Early on Carcanet engaged in what might be called, if not “canon revision,” canon archiving, making sure certain poets of the English tradition (Wilmot, Campion, Drayton) remained readily available. Schmidt credits the undergraduate Oxford curriculum (Christopher Ricks was one of his occasional lecturers) for the publisher’s “strong sense of continuities and developments, of the generic and thematic connections between works remote in tone and time.” Serious poetry readers (and instructors) have been especially grateful for the affordable and otherwise unavailable volumes (Gower, Henryson, Surrey, Behn) in the Fyfield Books / Carcanet Classics series.
As with its ongoing project of publishing the works of Yves Bonnefoy, the press also made available important translations of Paul Celan, Fernando Pessoa, Octavio Paz, and many others. Some of the early advocacies, discoveries, and reappraisals of Carcanet include Sylvia Townsend Warner; Laura Riding; and Edwin Morgan’s important translation of Mayakovsky into Scots. This year’s just-published Songs We Learn from Trees offers a curated collection of (contemporary) poems translated from the Ethiopian Amharic, a poetic tradition reaching back millennia. The resulting anthology is both splendid and groundbreaking.
Though the letters and Schmidt’s interpolations make occasional reference to poetic “sides,” antagonisms both temperamental and strategic, none to this American reviewer seems central to the larger story being told. Most familiar British poets make their appearance via reference (Larkin, Hughes, Hill), though an impressive number speak for themselves in the included correspondence (Tomlinson, Murray, Logue, Gunn, Boland). The poets who appear to have had the most influence on editorial direction and choices are Donald Davie and C.H. Sisson. Considerably less familiar are English-speaking poets from India, Pakistan, Jamaica, and South Africa — what used to be the colonies and are now part of the Commonwealth, voices such as Kei Miller, Lorna Goodison, Carola Luther. Obviously, the course of a half-century catalogues a lot of names; a much better, and more immediately accessible, sense of Carcanet’s range would have been possible had the year-end lists of authors also been incorporated into the book’s index.
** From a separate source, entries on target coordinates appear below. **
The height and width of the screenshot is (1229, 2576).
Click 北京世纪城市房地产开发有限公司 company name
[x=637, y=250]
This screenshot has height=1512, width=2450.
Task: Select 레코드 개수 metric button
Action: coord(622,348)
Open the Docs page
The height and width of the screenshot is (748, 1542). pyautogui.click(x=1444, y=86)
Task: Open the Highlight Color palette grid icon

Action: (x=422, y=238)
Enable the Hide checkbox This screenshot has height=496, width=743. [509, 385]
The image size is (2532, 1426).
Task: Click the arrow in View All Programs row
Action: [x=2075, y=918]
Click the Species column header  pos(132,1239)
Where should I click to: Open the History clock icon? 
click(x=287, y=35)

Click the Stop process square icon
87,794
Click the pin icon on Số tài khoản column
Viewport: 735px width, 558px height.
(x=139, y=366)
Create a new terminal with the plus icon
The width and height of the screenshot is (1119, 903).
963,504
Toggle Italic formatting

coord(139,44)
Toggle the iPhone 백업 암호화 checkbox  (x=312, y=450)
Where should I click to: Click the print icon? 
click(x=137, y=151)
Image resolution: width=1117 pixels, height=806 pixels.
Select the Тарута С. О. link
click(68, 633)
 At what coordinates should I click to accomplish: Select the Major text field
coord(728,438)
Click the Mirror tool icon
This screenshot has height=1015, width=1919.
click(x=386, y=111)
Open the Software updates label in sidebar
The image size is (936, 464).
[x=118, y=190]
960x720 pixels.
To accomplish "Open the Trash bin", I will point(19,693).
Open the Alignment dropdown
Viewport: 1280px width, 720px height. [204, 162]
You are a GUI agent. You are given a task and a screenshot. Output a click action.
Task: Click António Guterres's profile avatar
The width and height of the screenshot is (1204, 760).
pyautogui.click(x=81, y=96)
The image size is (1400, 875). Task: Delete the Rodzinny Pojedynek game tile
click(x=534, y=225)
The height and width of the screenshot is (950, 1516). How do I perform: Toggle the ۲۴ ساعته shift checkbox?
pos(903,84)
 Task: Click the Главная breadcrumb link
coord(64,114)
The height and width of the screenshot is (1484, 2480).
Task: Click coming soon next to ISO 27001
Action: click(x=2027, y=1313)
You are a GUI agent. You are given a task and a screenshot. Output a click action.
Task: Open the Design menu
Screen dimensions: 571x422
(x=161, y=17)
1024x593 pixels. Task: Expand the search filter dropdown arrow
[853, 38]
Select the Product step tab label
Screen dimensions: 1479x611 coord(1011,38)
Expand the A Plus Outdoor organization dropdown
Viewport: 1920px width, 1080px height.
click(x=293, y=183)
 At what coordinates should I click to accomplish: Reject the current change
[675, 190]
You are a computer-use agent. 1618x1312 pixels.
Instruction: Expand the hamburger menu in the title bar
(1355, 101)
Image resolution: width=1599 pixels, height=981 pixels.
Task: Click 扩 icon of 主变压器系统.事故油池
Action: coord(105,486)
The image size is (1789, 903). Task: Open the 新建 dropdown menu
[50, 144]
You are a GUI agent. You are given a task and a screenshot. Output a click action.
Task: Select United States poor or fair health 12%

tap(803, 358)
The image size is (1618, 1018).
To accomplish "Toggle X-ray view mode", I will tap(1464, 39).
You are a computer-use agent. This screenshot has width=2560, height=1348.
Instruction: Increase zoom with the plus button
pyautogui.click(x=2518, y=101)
Nevertheless, the given overview preserves an era seemingly long past, back when “the floor and the ceiling of the literary world were much closer together than they are now.” Over the course of decades, of course, what once seemed significant may fade in import. At Carcanet’s inception, the Vietnam War was still going on (and, in fact, Schmidt renounced his US citizenship in 1968 in order to avoid the draft). Those times, what F. T. Prince referred to as “youth culture” acting out its “Rimbaud impulses… but without his genius,” must have seemed like the beginnings of a new poetry. There have been several sets of youthful enthusiasms in the interim, and much admirable experiment, yet it’s interesting how the work of someone like F. T. Prince, “standing apart” (as his admirer Ashbery observed), grows more burnished even in its relative shadows. Poetic reputations are subject to constant transformation, and it would have been impossible to predict the effect of five decades on the reception of Carcanet’s first authors. Along with its distinct sense of time travel, such twists of literary fate make Schmidt / Marsack’s celebratory revisiting especially fascinating. As Schmidt himself observes about the year of the Press’s origins: “1969 is so remote from the present-day reality of poetry publishing as to seem a foreign country.”